## Goal of the exercise
Of the entries below, return only those lines from the line with "Viewport: 878px width, 494px height." to the line with "Task: Open the Uplink port dropdown arrow", exactly, both included.
○ ○ ○ ○ ○
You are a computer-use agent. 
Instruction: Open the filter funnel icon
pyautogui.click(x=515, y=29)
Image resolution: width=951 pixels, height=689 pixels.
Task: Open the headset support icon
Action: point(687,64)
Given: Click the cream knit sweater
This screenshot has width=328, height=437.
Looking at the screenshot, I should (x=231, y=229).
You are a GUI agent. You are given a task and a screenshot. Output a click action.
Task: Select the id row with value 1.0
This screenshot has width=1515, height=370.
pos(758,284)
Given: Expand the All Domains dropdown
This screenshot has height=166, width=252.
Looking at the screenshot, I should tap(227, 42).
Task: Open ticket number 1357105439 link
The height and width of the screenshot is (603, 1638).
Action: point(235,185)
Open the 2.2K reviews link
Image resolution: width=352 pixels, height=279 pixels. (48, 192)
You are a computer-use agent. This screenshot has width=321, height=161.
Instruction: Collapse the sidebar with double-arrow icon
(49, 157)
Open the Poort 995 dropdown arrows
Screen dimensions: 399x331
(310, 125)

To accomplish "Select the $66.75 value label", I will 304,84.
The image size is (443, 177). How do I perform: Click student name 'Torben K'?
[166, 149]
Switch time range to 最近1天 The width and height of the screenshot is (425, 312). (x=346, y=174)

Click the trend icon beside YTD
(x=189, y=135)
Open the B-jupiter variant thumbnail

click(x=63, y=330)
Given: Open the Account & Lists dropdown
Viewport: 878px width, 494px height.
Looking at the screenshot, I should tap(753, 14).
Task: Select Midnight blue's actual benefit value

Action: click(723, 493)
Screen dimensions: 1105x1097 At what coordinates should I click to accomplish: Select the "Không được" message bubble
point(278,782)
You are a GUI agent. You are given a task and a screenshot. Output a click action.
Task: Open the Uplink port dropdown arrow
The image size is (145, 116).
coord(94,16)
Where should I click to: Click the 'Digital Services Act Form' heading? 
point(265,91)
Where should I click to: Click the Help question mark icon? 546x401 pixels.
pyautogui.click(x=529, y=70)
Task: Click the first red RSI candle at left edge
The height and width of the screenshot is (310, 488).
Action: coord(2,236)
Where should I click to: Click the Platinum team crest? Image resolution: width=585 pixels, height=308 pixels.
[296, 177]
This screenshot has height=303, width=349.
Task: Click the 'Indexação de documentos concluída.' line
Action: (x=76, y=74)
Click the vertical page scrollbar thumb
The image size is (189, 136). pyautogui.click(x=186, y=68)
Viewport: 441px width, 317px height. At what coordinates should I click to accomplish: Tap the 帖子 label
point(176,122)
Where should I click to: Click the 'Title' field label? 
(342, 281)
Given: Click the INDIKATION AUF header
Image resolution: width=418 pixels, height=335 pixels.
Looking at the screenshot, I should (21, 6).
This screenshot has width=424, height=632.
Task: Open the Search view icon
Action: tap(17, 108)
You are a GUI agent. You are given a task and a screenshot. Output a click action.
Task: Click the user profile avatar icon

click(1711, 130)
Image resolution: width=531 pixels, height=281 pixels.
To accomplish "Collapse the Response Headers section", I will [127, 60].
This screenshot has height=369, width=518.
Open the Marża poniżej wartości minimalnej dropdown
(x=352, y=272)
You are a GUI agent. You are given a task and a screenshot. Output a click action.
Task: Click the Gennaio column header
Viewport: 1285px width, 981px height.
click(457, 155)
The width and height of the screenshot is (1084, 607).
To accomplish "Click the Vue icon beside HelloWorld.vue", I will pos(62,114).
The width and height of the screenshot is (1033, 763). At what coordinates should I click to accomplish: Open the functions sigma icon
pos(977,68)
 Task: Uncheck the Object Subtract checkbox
○ ○ ○ ○ ○
## Exercise response
Viewport: 878px width, 494px height.
Looking at the screenshot, I should tap(753, 14).
Task: Select Midnight blue's actual benefit value

Action: click(723, 493)
Screen dimensions: 1105x1097 At what coordinates should I click to accomplish: Select the "Không được" message bubble
point(278,782)
You are a GUI agent. You are given a task and a screenshot. Output a click action.
Task: Open the Uplink port dropdown arrow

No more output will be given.